🤖 AI Summary
LLM inference engines are highly resource-intensive and platform-dependent, making them prone to defects; however, real-world bugs in such engines remain understudied. Method: We conduct the first empirical study on five mainstream open-source LLM inference engines, mining and validating 929 real bugs from GitHub Issues and PRs to construct the first dedicated bug benchmark dataset. Using open coding and qualitative root-cause analysis, we propose a fine-grained taxonomy—six symptom categories (e.g., out-of-memory, CUDA context errors, KV cache inconsistency) and 28 root-cause classes—and identify cross-platform resource scheduling and memory management as the most vulnerable components.

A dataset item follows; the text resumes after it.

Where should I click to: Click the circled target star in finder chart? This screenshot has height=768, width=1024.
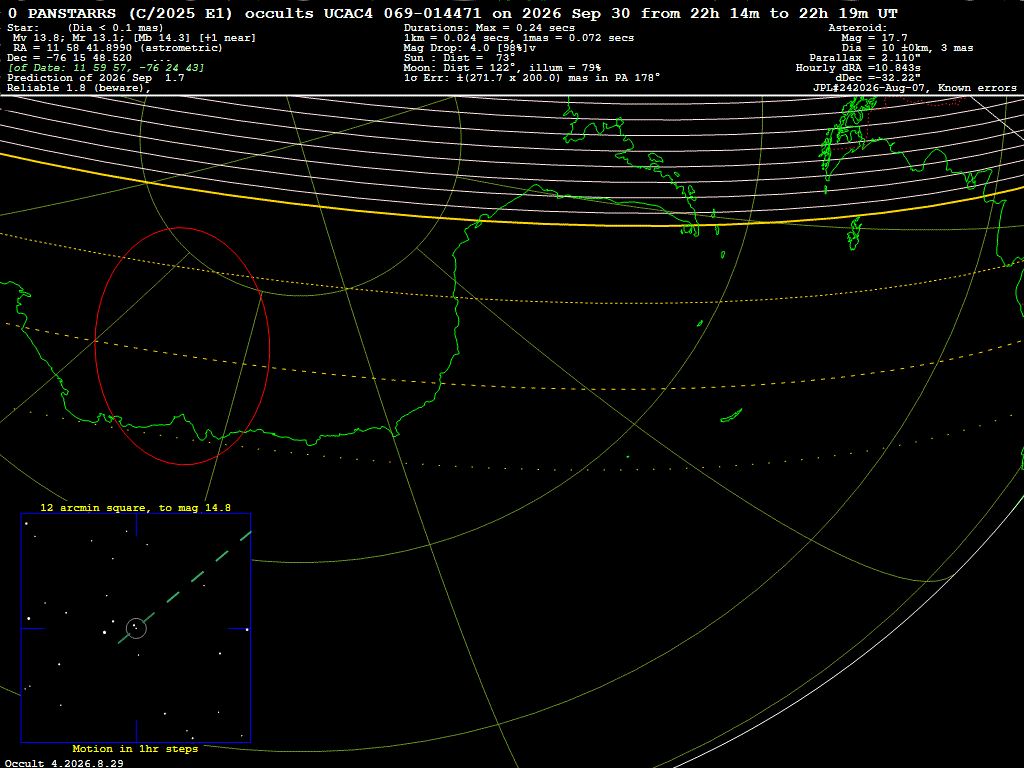click(136, 628)
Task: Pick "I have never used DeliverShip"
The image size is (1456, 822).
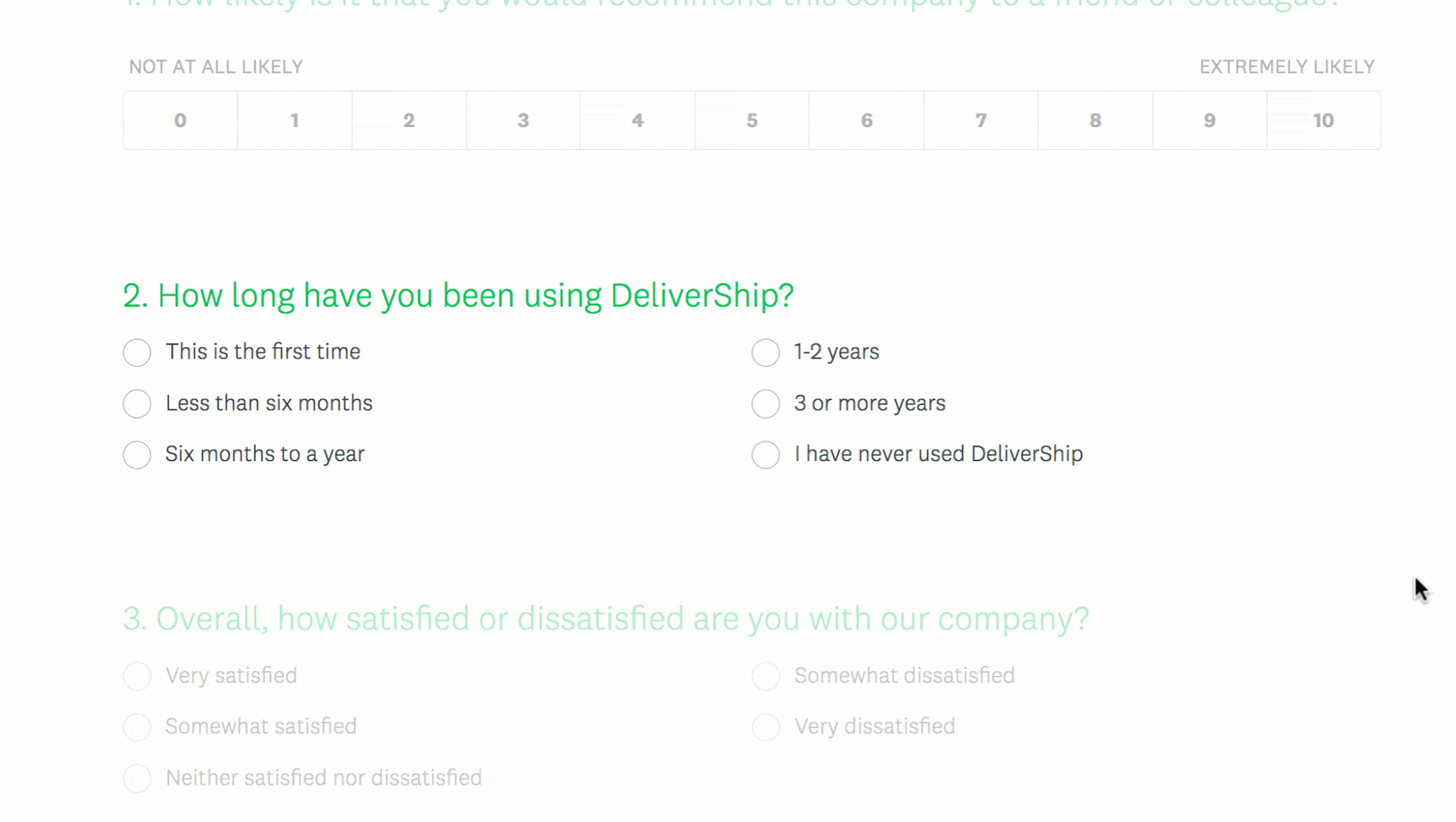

Contribution/Results: We derive actionable debugging strategies and concrete architectural improvement recommendations, providing both theoretical foundations and practical guidance for developers, vendors, and researchers in building robust LLM inference systems.
📝 Abstract
Large language model-specific inference engines (in short as emph{LLM inference engines}) have become a fundamental component of modern AI infrastructure, enabling the deployment of LLM-powered applications (LLM apps) across cloud and local devices. Despite their critical role, LLM inference engines are prone to bugs due to the immense resource demands of LLMs and the complexities of cross-platform compatibility. However, a systematic understanding of these bugs remains lacking. To bridge this gap, we present the first empirical study on bugs in LLM inference engines. We mine official repositories of 5 widely adopted LLM inference engines, constructing a comprehensive dataset of 929 real-world bugs. Through a rigorous open coding process, we analyze these bugs to uncover their symptoms, root causes, and commonality. Our findings reveal six major bug symptoms and a taxonomy of 28 root causes, shedding light on the key challenges in bug detection and location within LLM inference engines. Based on these insights, we propose a series of actionable implications for researchers, inference engine vendors, and LLM app developers.